• TEXT SECTION:
-- Begin --
With their unique ability to tap into booming property markets in both Hong Kong and the mainland, local blue-chip developers have given fund managers hope that they may be able to follow on their successes of last year.

But after the property sector last year paced gains among the Hang Seng Index's other three industry groups with a blistering 64.53 per cent gain, it has endured a punishing start to this year, losing 7.59 per cent.

Still, fund managers are optimistic that with the expectation that United States interest rates will be cut and with domestic consumption driving property markets in both Hong Kong and the mainland, local property developers will be in a position to make strong returns.

'We are positive on property and we think it is going to be our major theme this year,' said Geoff Lewis, head of investment services at JF Asset Management, at a presentation earlier this month.

Interest-rate cuts could benefit Hong Kong's property market by freeing up more cash for lending and driving up demand for property.

'Property companies are the primary beneficiaries of falling interest rates, so they might outperform even in the down market in relative terms,' Mr Lewis said in an interview last week.

The US Federal Reserve is scheduled to convene at the end of this month and market observers expect it will cut rates as much as 0.75 percentage point. Since the local currency is fixed to the US dollar, Hong Kong banks are expected to follow suit.

As interest in Hong Kong's property market grows, demand for mainland real estate shows no signs of abating, Mr Lewis said.

'There is a huge demand to improve residential dwellings, to improve infrastructure and to improve offices. There is huge demand for new constructions in China,' he said.

Given their expertise, strong bottom-lines and contacts in the mainland, Hong Kong's blue-chip developers were in 'the best place to benefit from the China market', he added.

Hong Kong's major developers have started to increase their holdings in the mainland to take advantage of this relationship.

Sun Hung Kai Properties, Hong Kong's biggest property developer, last month said it would assist in the development of a 6.1 million-square-foot project in Guangzhou priced at 4.6 billion yuan. According to the company's website, it had a total land bank of nearly 46 million square feet on the mainland as of June 30.
-- End --
• WHAT TO DO:
**a)** According to the article on Hong Kong property developers, how much did the property sector lose at the start of this year?
**b)** Write the next few sentences of the article on Hong Kong property developers, starting after its final sentence.

• DATA EXCERPTS:
-- Begin --
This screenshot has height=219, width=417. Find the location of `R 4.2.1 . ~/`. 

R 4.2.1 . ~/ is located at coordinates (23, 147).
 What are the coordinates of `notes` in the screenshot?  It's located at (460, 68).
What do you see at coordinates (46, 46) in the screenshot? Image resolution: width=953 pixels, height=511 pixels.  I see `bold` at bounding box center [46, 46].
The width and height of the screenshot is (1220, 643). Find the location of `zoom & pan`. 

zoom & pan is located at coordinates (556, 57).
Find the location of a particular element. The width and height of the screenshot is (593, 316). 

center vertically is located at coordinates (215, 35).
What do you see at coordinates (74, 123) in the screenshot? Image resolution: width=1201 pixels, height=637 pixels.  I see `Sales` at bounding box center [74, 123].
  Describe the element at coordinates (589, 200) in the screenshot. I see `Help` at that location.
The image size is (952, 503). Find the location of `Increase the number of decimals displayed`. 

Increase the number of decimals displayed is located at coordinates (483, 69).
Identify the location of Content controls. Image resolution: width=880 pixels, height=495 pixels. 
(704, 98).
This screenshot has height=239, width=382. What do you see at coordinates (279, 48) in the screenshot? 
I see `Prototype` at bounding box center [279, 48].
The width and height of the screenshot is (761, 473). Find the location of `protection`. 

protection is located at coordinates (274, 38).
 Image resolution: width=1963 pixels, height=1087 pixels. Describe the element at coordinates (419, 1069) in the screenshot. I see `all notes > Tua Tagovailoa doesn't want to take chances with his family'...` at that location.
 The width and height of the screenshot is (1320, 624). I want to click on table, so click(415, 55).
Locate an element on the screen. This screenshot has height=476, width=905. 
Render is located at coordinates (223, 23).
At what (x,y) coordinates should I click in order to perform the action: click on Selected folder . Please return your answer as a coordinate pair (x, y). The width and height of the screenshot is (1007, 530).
-- End --
• OUTPUTS BY TASK:
**a)** It lost 7.59 per cent.

**b)**
Sino Land pegged its development land bank in the mainland at about 28 million square feet and said it planned to double its land holdings within the next 12 to 15 months, according to a company report released in September last year.

In addition to securing an additional revenue source, allocating resources to the mainland gives Hong Kong property developers a secure market on which they can fall back.

'Rather than put all their eggs in one basket, they just diversify their revenue source. That is positive,' said Teresa Chow, a fund manager at RBC Investment Management Asia.

Despite his positive position on Hong Kong's property sector, Mr Lewis said share prices of some blue-chip developers might have peaked prematurely last year and could be targeted for profit-taking in the ongoing market volatility.

Analysts expect the Hong Kong stock market to open lower today, as the United States did not cut the interest rate immediately.

The benchmark Hang Seng Index was expected to trade at about the 24,000 to 25,000 points level before the US Federal Reserve met to discuss rates, analysts said.

'The Hang Seng Index has strong support at the 24,000 to 24,200 level and the valuation of Hong Kong's blue chips are much cheaper after the market corrections,' said Patrick Yiu Ho-yin, an associate director at CASH Asset Management.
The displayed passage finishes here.